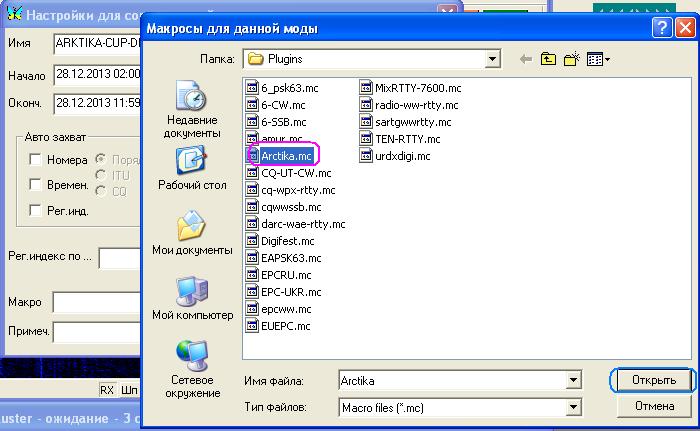Open the view menu dropdown icon

tap(599, 60)

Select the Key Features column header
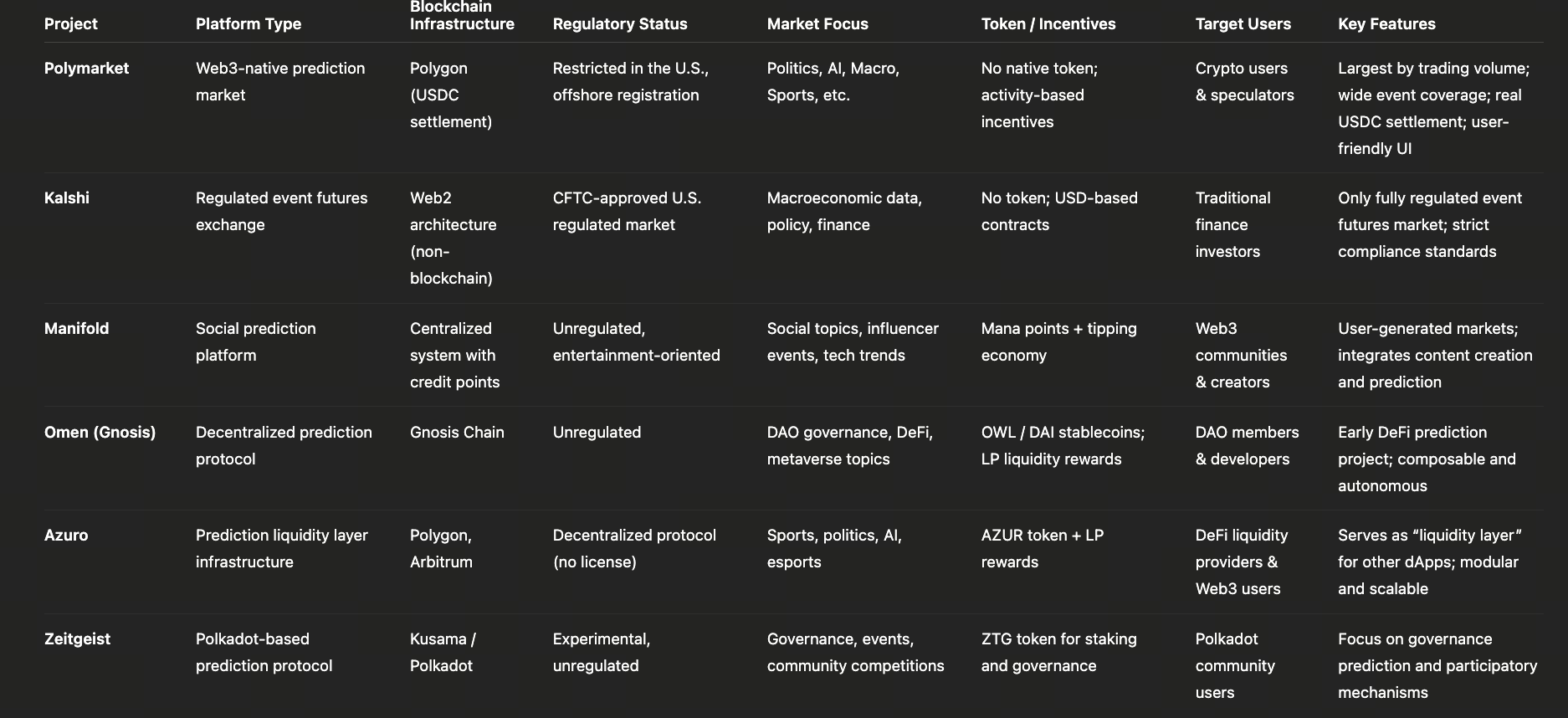click(x=1386, y=23)
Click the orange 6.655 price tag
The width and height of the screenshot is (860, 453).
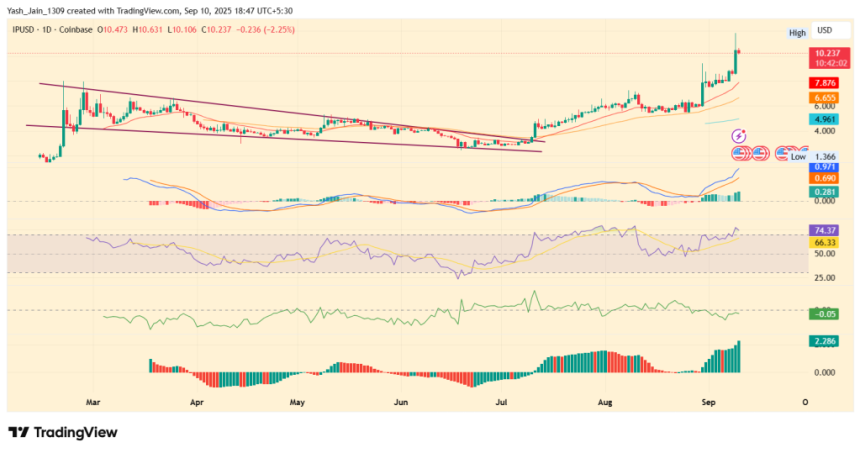point(825,98)
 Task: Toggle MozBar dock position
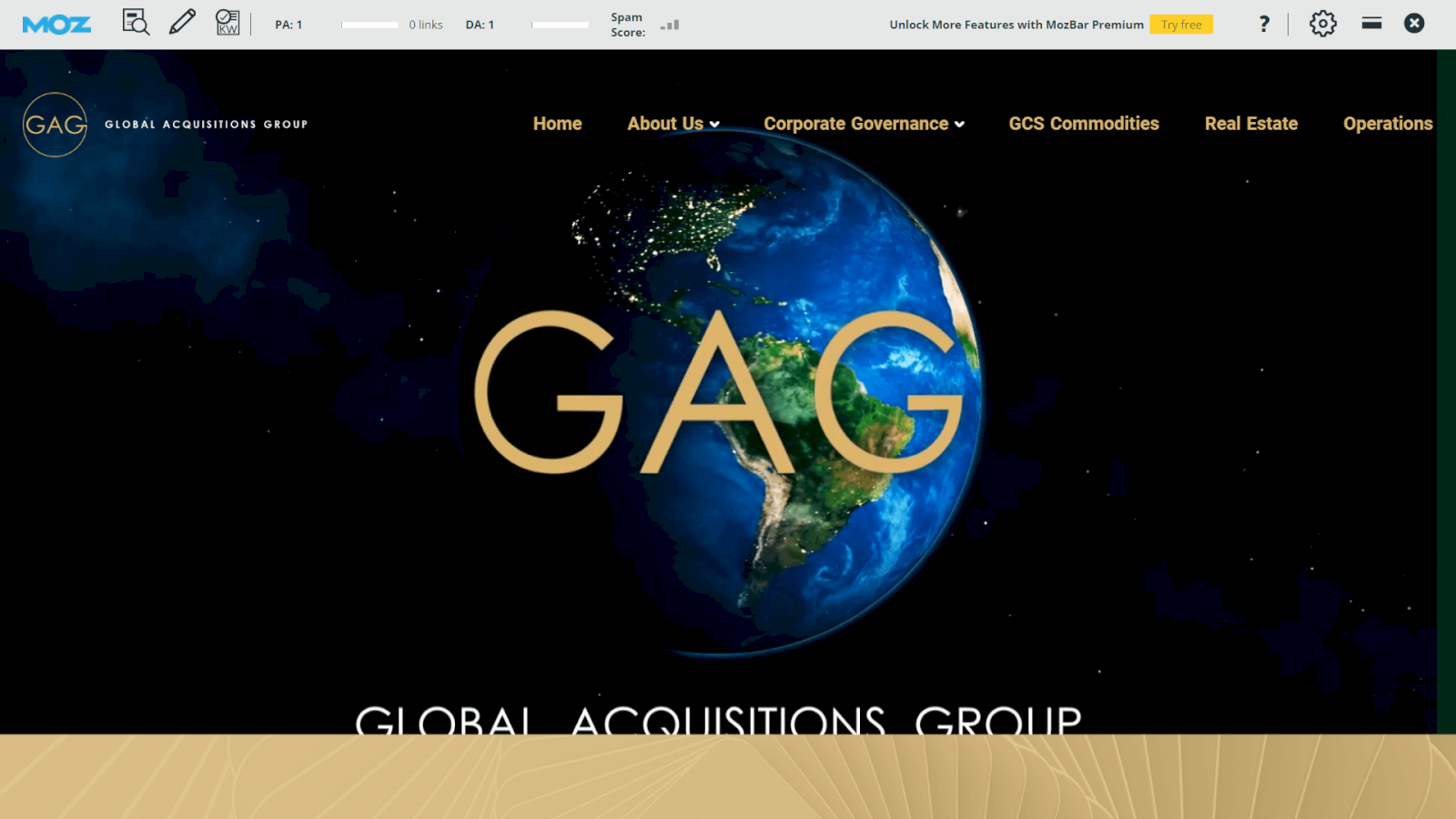pos(1371,24)
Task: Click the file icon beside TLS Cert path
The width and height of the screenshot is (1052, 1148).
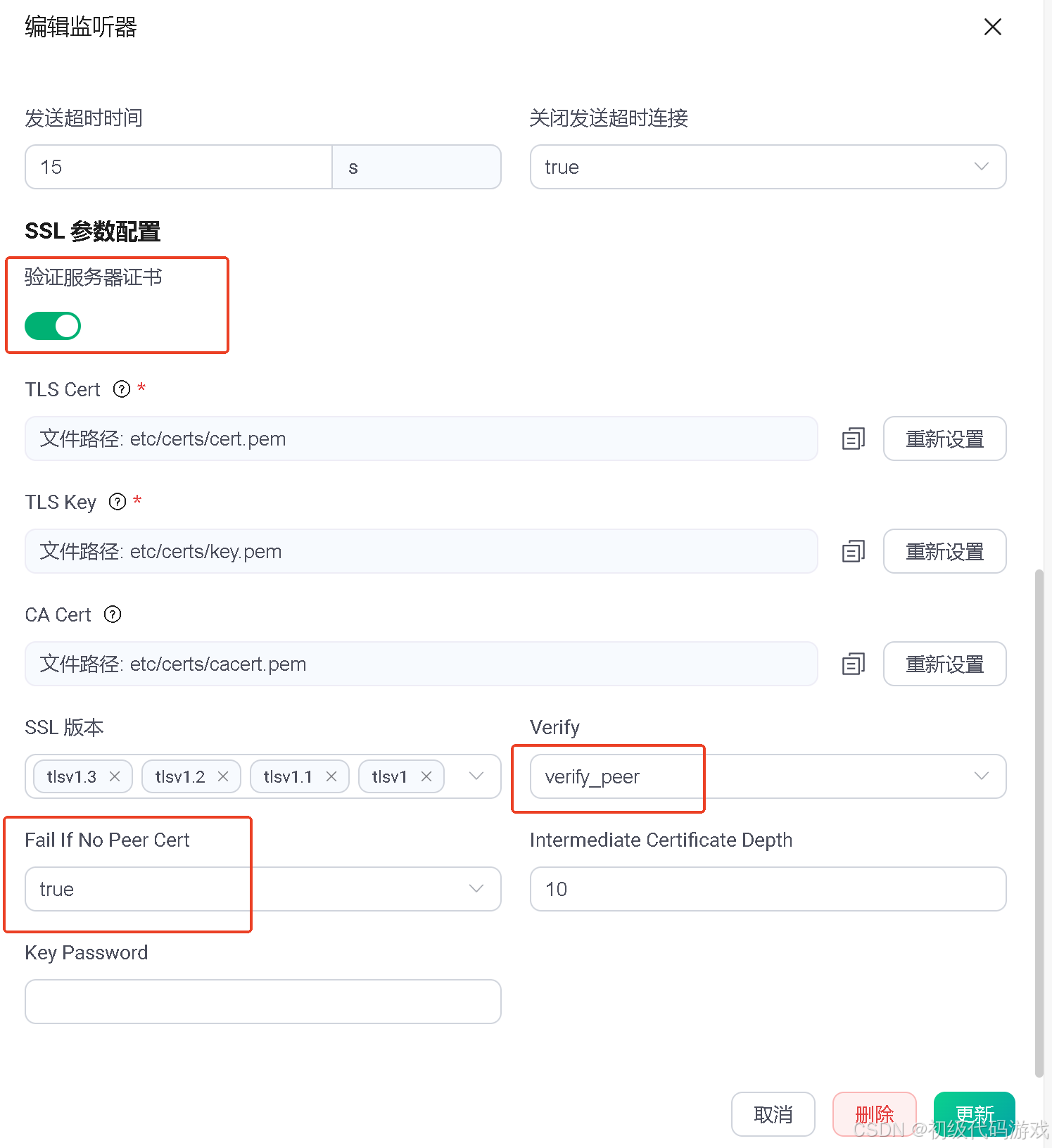Action: click(853, 439)
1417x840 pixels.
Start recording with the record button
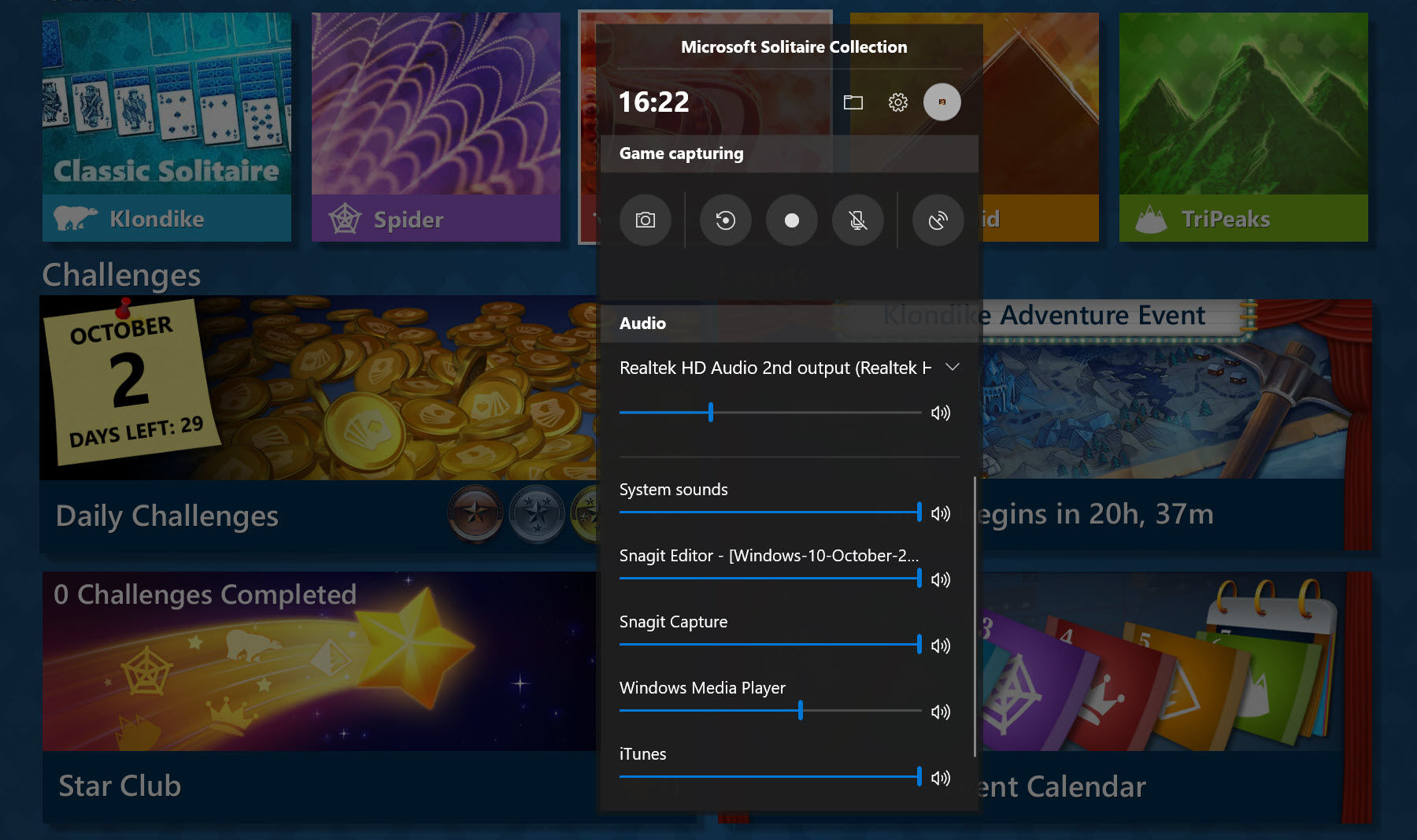point(791,220)
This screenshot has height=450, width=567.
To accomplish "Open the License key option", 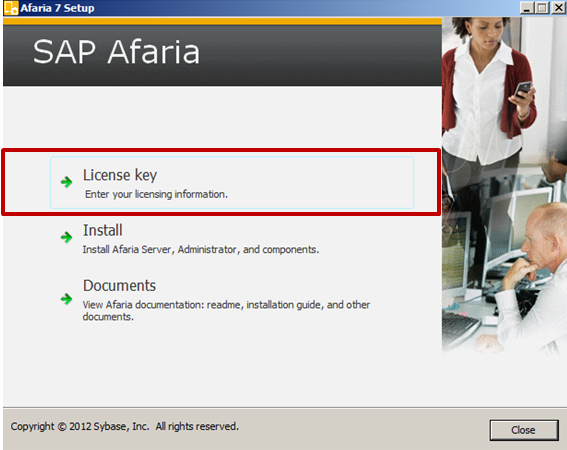I will click(232, 183).
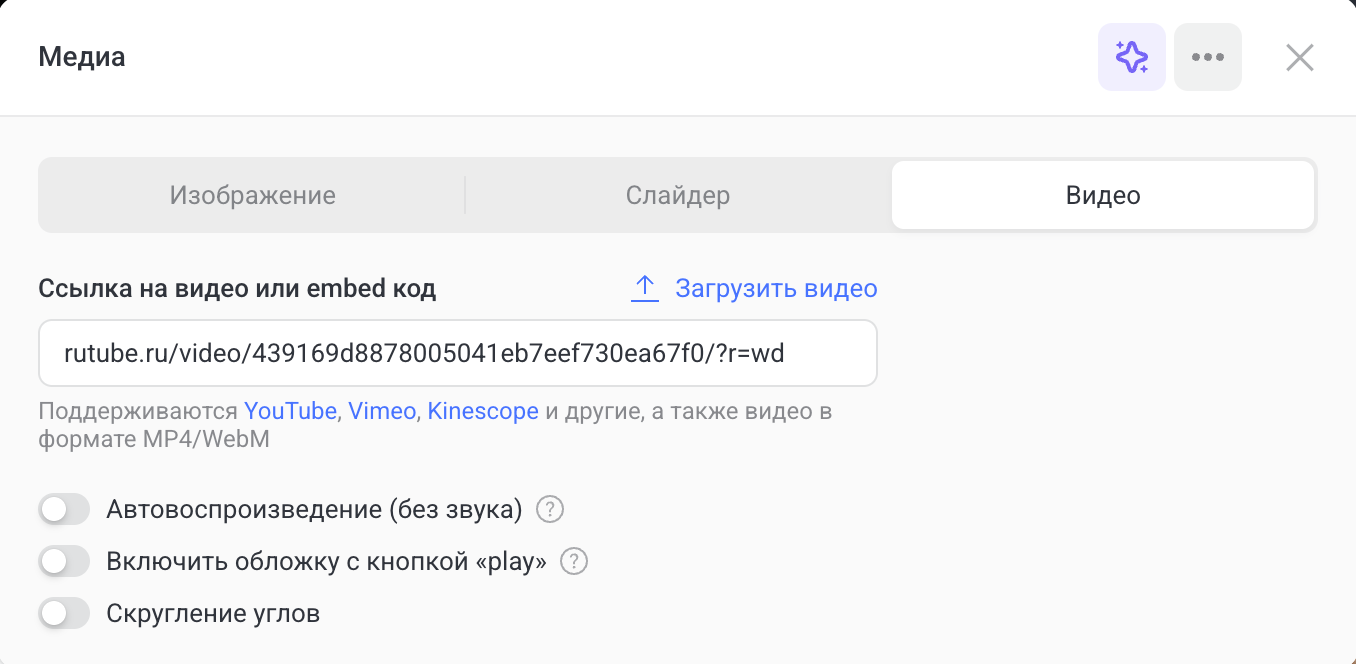
Task: Turn on обложка с кнопкой play
Action: (64, 561)
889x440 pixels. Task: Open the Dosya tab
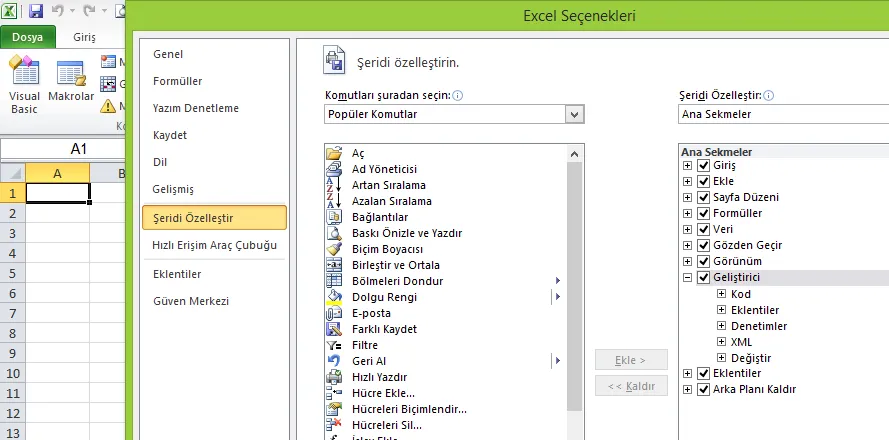coord(27,38)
^^^^
> What the exercise asks: Using the data above, transcribe exactly the lines between those containing "Select the Key Features column header" and "Task: Click the", inclusive, and leave every picture behind.

> Your solution:
Select the Key Features column header
click(x=1386, y=23)
Click the orange 6.655 price tag
The width and height of the screenshot is (860, 453).
point(825,98)
 Task: Toggle MozBar dock position
pos(1371,24)
Task: Click the file icon beside TLS Cert path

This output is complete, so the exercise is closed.